The only example in the history of the Fifth Republic: the legislative elections of 1988, when the Socialists and their allies failed to obtain an absolute majority. At the time, a month and a half after the re-election of François Mitterrand, the then presidential majority had also come in second in the first round.
The government of Michel Rocard then had to make alliances with the center right to have its texts voted on, often with the help of article 49.3 of the Constitution.
Revenge of the left
On the Nupes side, there is little hope of imposing a government of cohabitation on Mr. Macron, as the plural left had succeeded in 1997 with Lionel Jospin. While Mr. Mélenchon had urged the French to make these elections a “third round” of the presidential election, the left should still establish itself as the main opposition bloc at the Palais-Bourbon.

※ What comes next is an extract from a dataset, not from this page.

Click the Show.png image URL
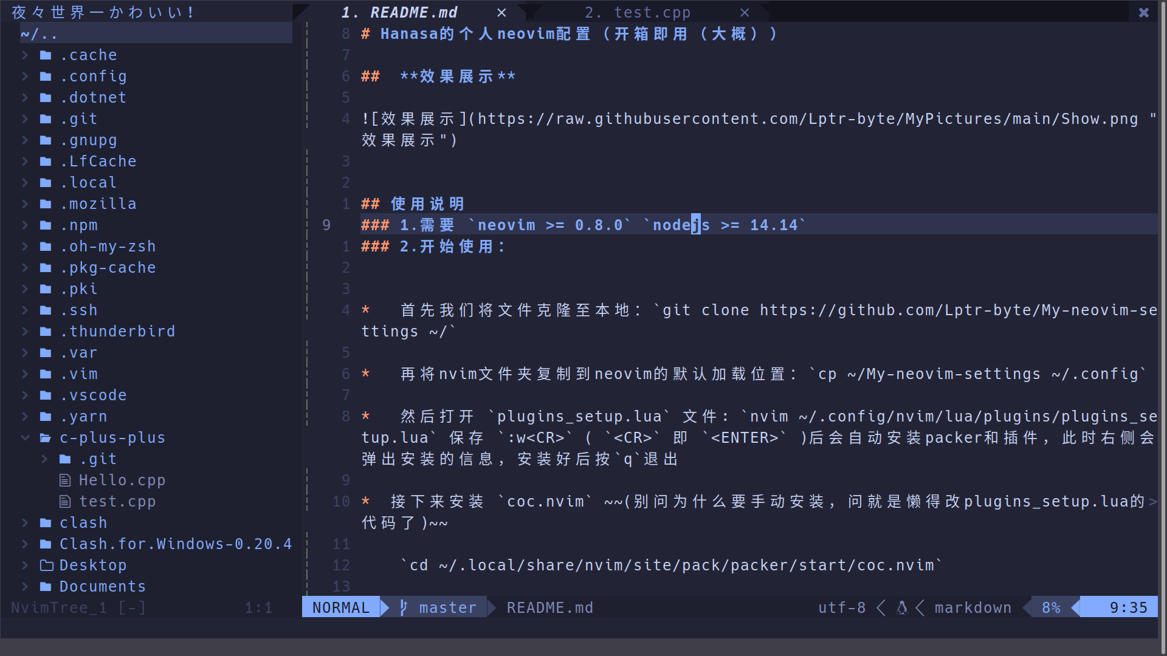 807,119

A form of tactical half-victory when on the other side of the hemicycle, the Republicans will count their survivors among the hundred outgoing, hoping to make the most of their local roots.
Among the hotspots monitored on Sunday evening are the results in the 4e district of Var where the far-right polemicist Eric Zemmour competes, who thus intends to complete his landing in politics after the presidential election.
The baptism of fire of the former Minister of Education Jean-Michel Blanquer, who is trying his luck for the first time in the Loiret, or even the duel on the left in the 15e constituency of Paris are also scrutinized.